Pete is, of course, O Captain My Captain.  He is also father of four, grandfather of eight, friend to more than I could begin to count, brother to two, and My Boy Peter to his mother.

He is also McGyver AND David Attenborough!!!

The proof is below…

Did I get a photo of the cassowary?  No of course not!  I was too busy going ooh and aaah; he in the meantime whipped out his dinky new videocam and – voila!!

Well...it won't download!  Bit it is a wonderful videofilm of our teenage cassowary crossing the road!  I will try it again, in a minute...


This is what I got, on my camera…



Pete Salmon once again performed culinary miracles.  We had a fabulous lunch, with very nice random guests. 

Libby and Noel, ex-Tasmanians, now living outside Cardwell, in the jungle.



Chris and Faye, new friends from Melbourne, sometimes resident in Mission Beach.



So what did we eat??  The most delicious slow-cooked lamb, with veggies, following a wonderful soup made from wilted vegetables ousted from the fridge on 2XS.  And dessert – well why didn’t I take a photo???  The most amazing Invention Test!  Pete plated up bananas in caramel sauce, delicious little ice creams, and a topping made from black sapote, also known as chocolate pudding fruit.  Yummerella!!!



My nature photography is not improving by leaps and bounds but I did manage A reasonable photo of a particularly beautiful spider.  maybe it is a golden orb, small-ish version… they grow very big, and Maddie often has them in her hair when she is gardening.  She flings them aside with gay abandon and says they make a scrunchy sort of sensation.  I am very phobic about spiders but – I thank God, very fervently – not of this sort of spider.  Golden orb spiders are just gorgeous, and they stay decorously in their webs.  They are not hairy; they do not prowl, and jump, like the spiders which turn my blood to ice.  Michael does not find them to be gorgeous.  He says when he is on army exercises in the thick bush around Townsville in the dark, these spiders are JUST at head height and he is always finding them plastered across his face.  NOT so nice!!



I also took a photo of a beautiful big fat green tree frog which lives in our outdoor bathroom.
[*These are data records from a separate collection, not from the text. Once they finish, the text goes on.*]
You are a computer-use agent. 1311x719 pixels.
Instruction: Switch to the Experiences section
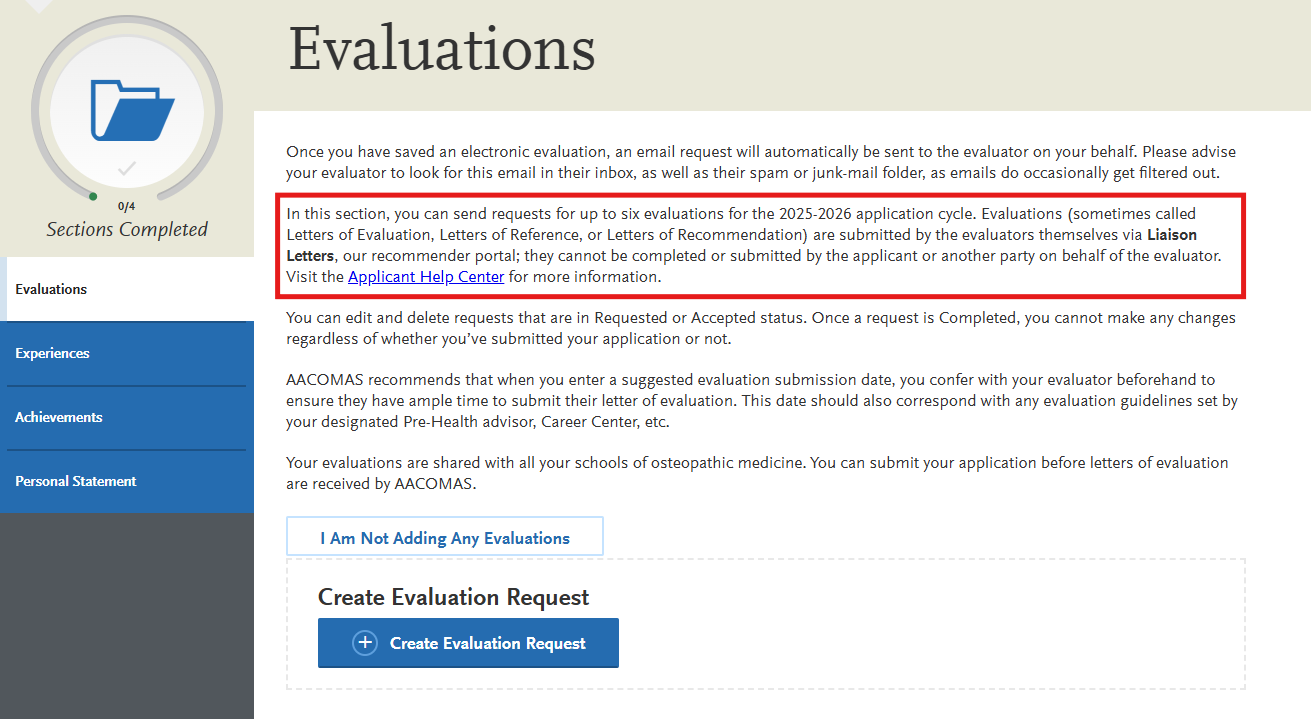tap(51, 353)
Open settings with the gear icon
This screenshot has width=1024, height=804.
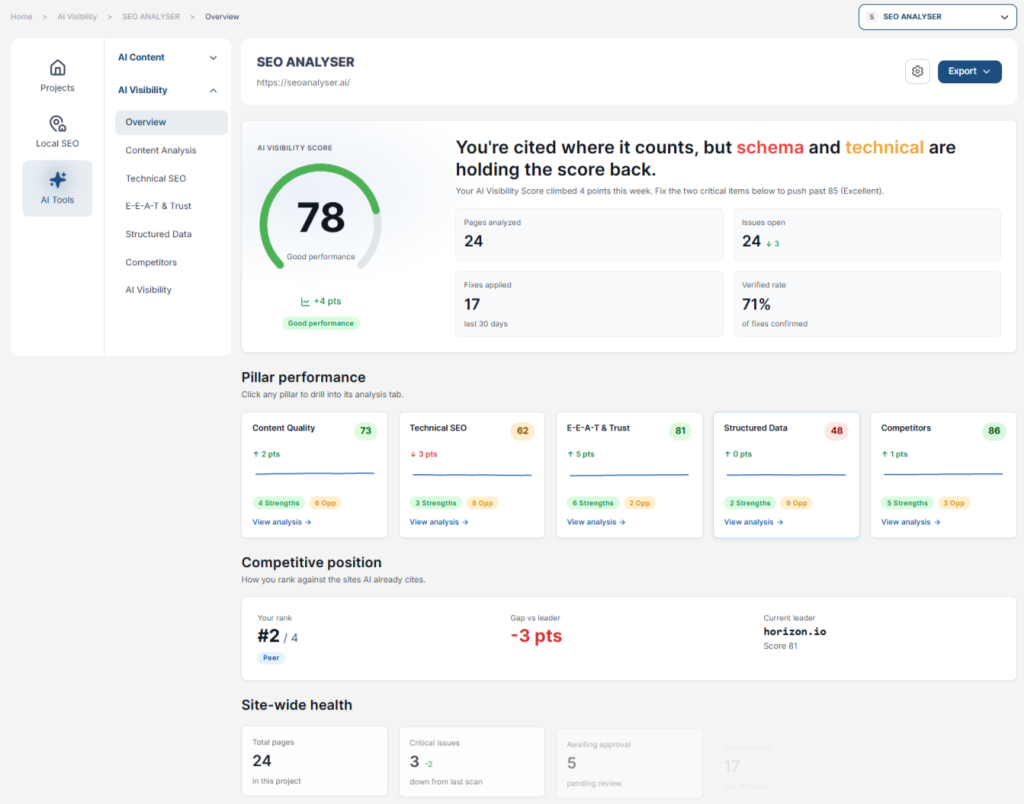pyautogui.click(x=917, y=71)
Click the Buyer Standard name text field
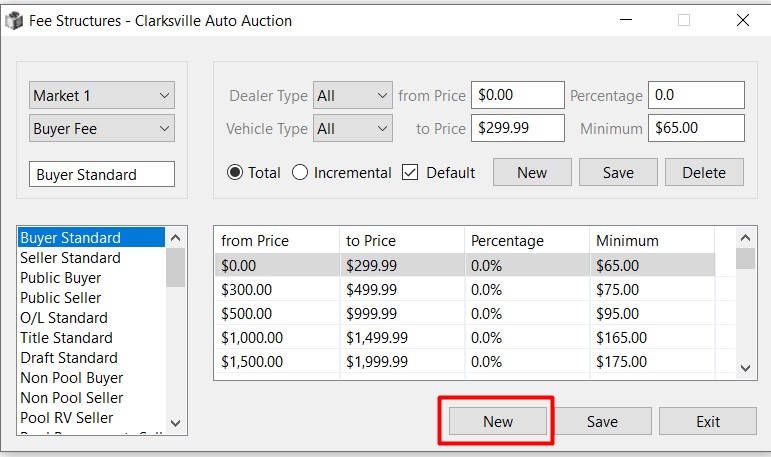This screenshot has width=771, height=457. pyautogui.click(x=102, y=174)
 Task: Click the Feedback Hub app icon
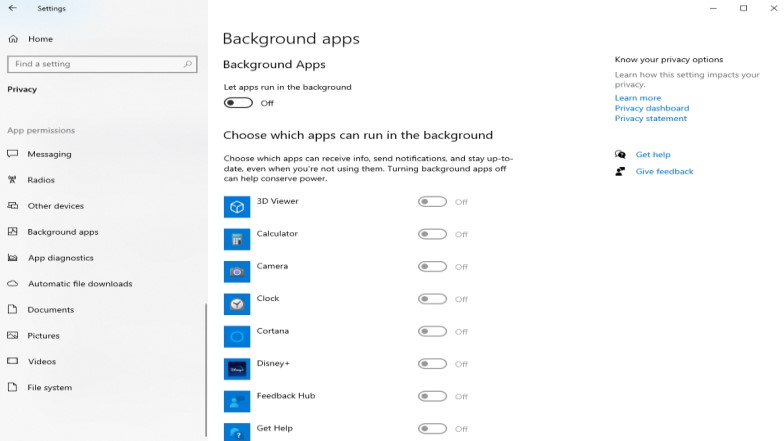tap(236, 401)
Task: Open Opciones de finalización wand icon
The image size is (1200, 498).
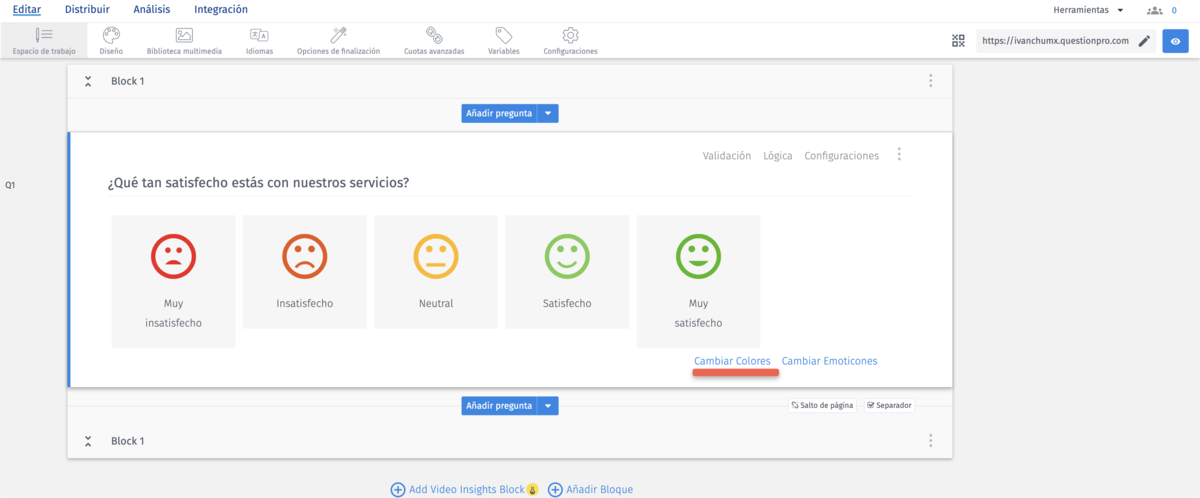Action: 338,35
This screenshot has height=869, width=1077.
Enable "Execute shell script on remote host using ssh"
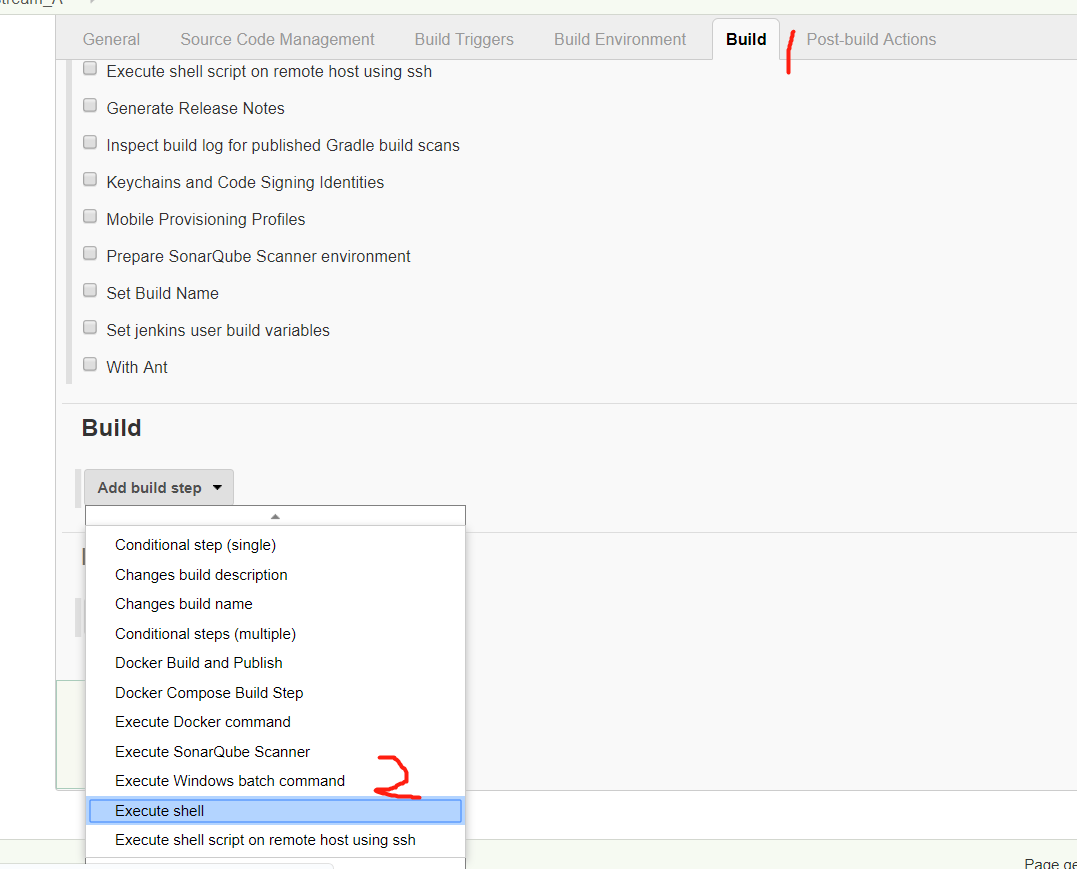[x=90, y=67]
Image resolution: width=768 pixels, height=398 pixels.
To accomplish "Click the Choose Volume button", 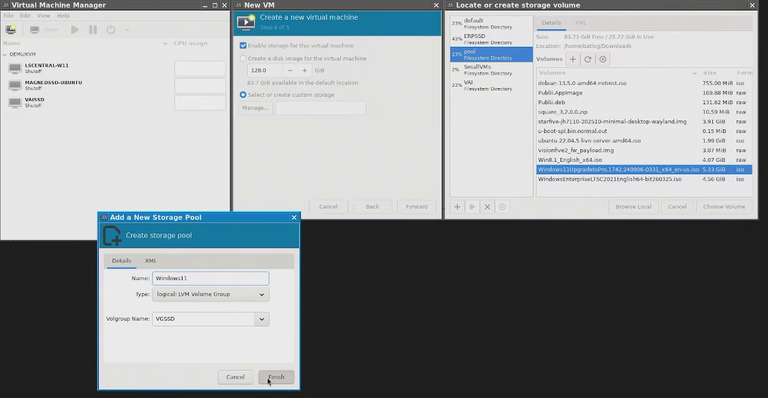I will coord(724,207).
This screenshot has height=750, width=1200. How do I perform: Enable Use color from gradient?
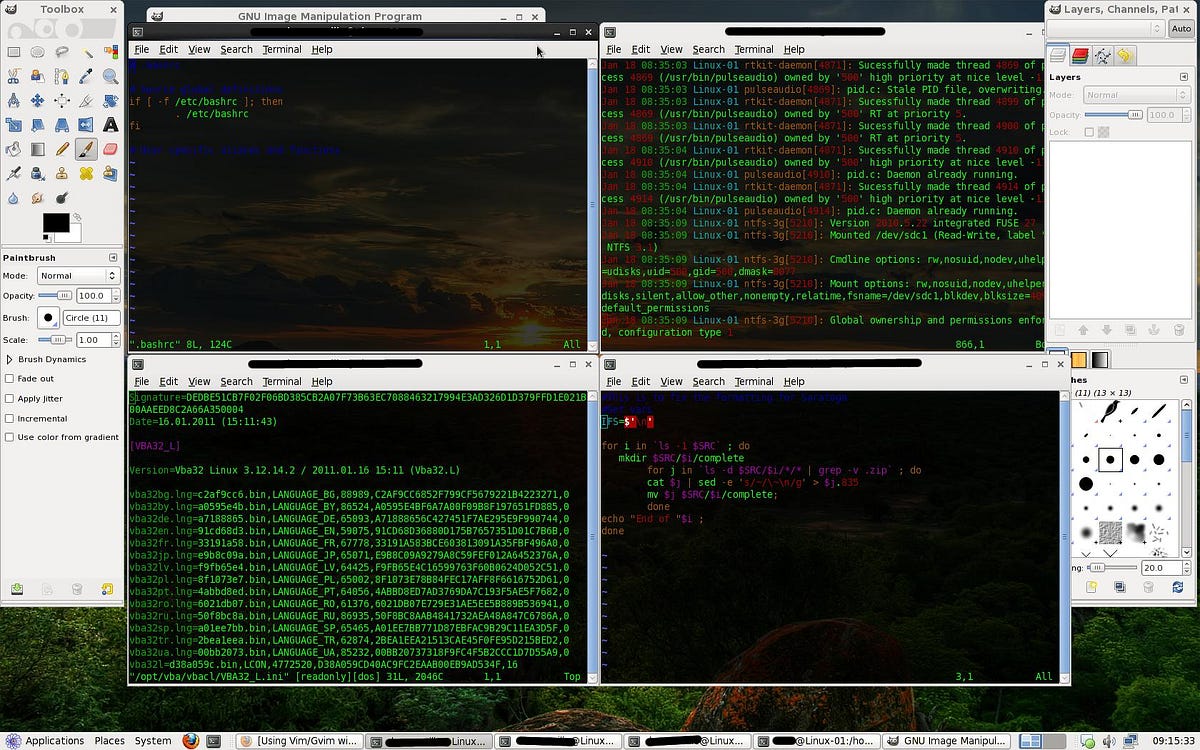tap(9, 438)
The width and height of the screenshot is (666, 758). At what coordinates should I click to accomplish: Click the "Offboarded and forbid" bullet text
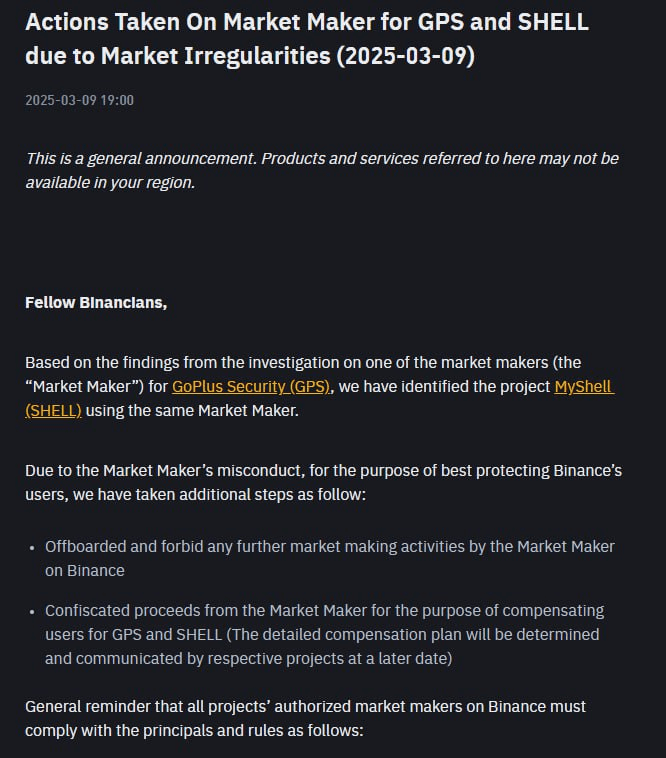click(329, 546)
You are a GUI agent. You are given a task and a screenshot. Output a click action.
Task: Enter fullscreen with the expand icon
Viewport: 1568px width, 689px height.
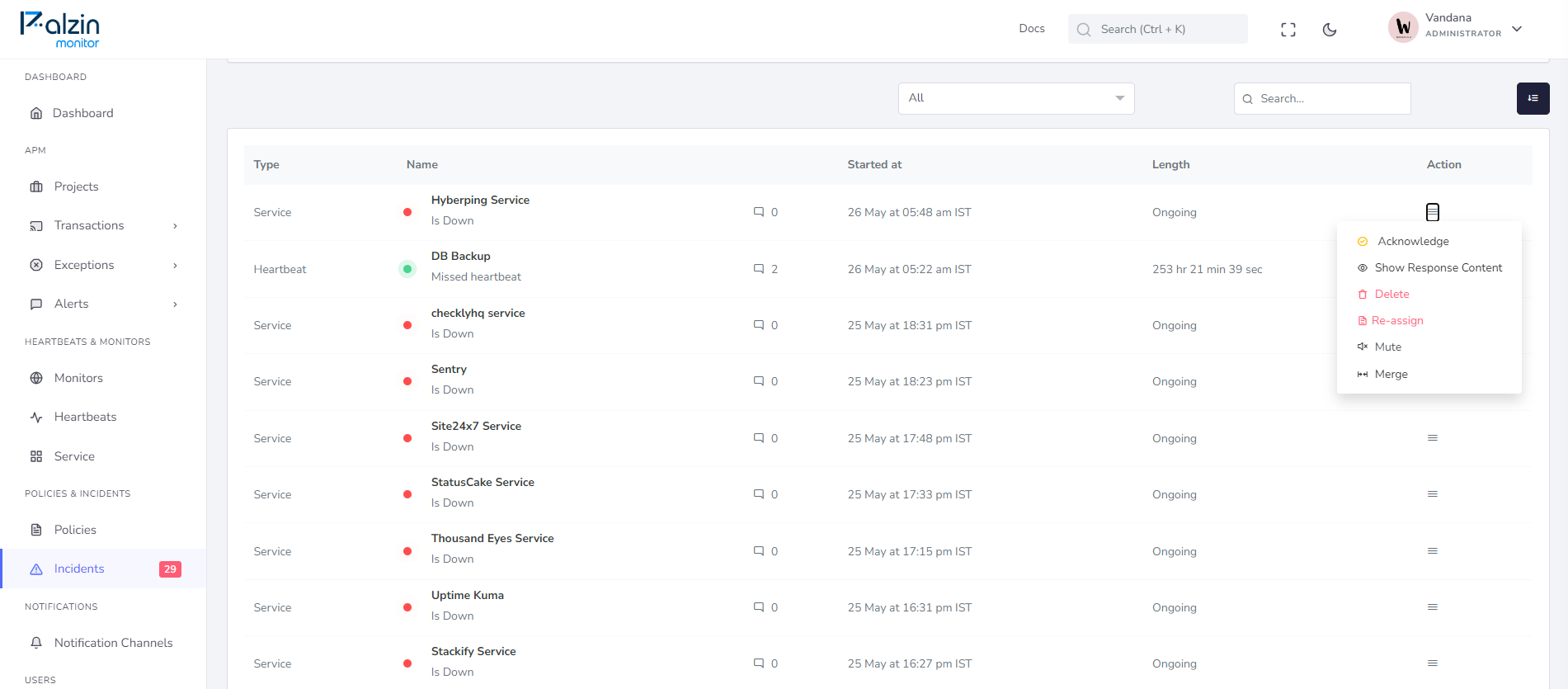coord(1288,30)
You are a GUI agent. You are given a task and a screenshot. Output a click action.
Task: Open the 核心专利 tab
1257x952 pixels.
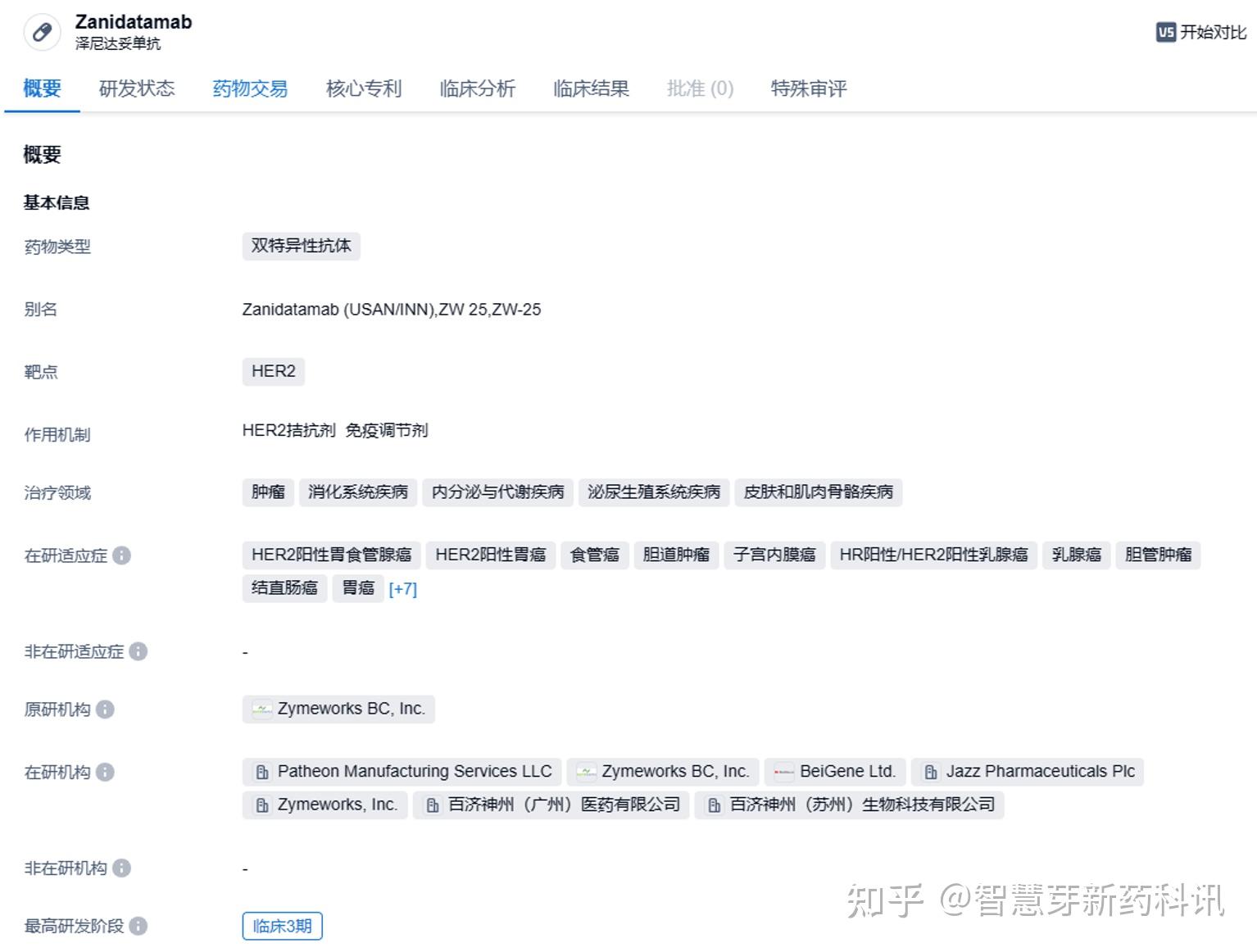[363, 89]
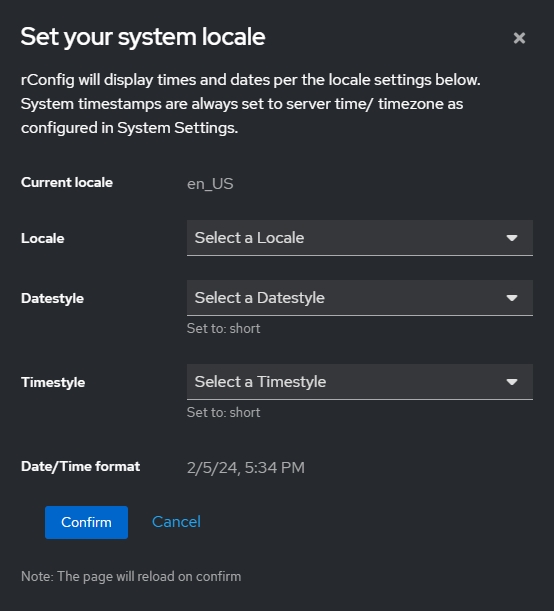The height and width of the screenshot is (611, 554).
Task: Click the 2/5/24, 5:34 PM format preview
Action: tap(246, 468)
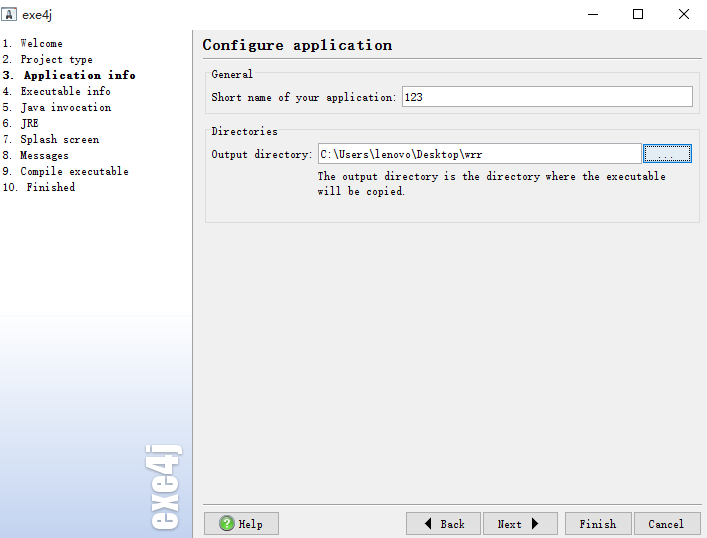Switch to the Java invocation step
Screen dimensions: 707x538
57,107
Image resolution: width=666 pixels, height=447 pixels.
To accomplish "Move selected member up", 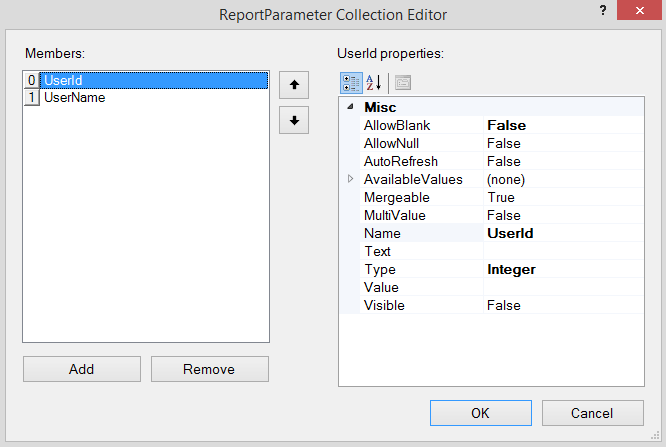I will [294, 85].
It looks like a blob; instead; here is a photo of the lovely outdoor bathroom…sans frog...





Saturday, 27 April 2013

27th April - Dunk Island


Saturday 27th April

A beautiful day in the tropics…

We took a cheery gang out on the boat, to Dunk Island.  Not sure how cheery and lovely they all look in this photo but I can assure you they were a delight, one and all.  (Phil, Jordan, Chris, Faye, Stewart, Maddie, Pete.)



I have always wanted to go to Dunk Island.  I think they always had a beautiful, emblematic picture of a Ulysses butterfly as their logo.  Sadly this is not, obviously, a real photo from my very own camera… Try as I might to attract one of these fabulous iridescent creatures, with my new gaudily coloured sarong, so far I have had no success at all.  I don’t think, thus far, I have been a very successful Attenborough-style photographer…



And how pretty is Dunk Island?  Well, very, of course!  But this resort, which looks so jaunty and welcoming, is in fact completely trashed, by cyclone Yasi, and it is derelict, abandoned, sad.



We didn’t go ashore, but I did have a beautiful swim, with Phil and his 15 year old son, Morgan.  Both of these blokes were great company.  We swam round and round the boat, looking for the big fish which had come out to welcome us, but which mysteriously disappeared, although we tempted them with chicken bones and all manner of treats.  Pete Salmon also came in for a quick dip, but everyone else sat happily on the boat.  Phil and I bobbed around in the water for ages, chatting.  There is something very therapeutic and soothing about a conversation where you are almost totally immersed in warm tropical water… When we came out the others all looked as if they were about to go to Sleepyboboland… They were reading, eating Ferrero Rochers and generally looking hot but content.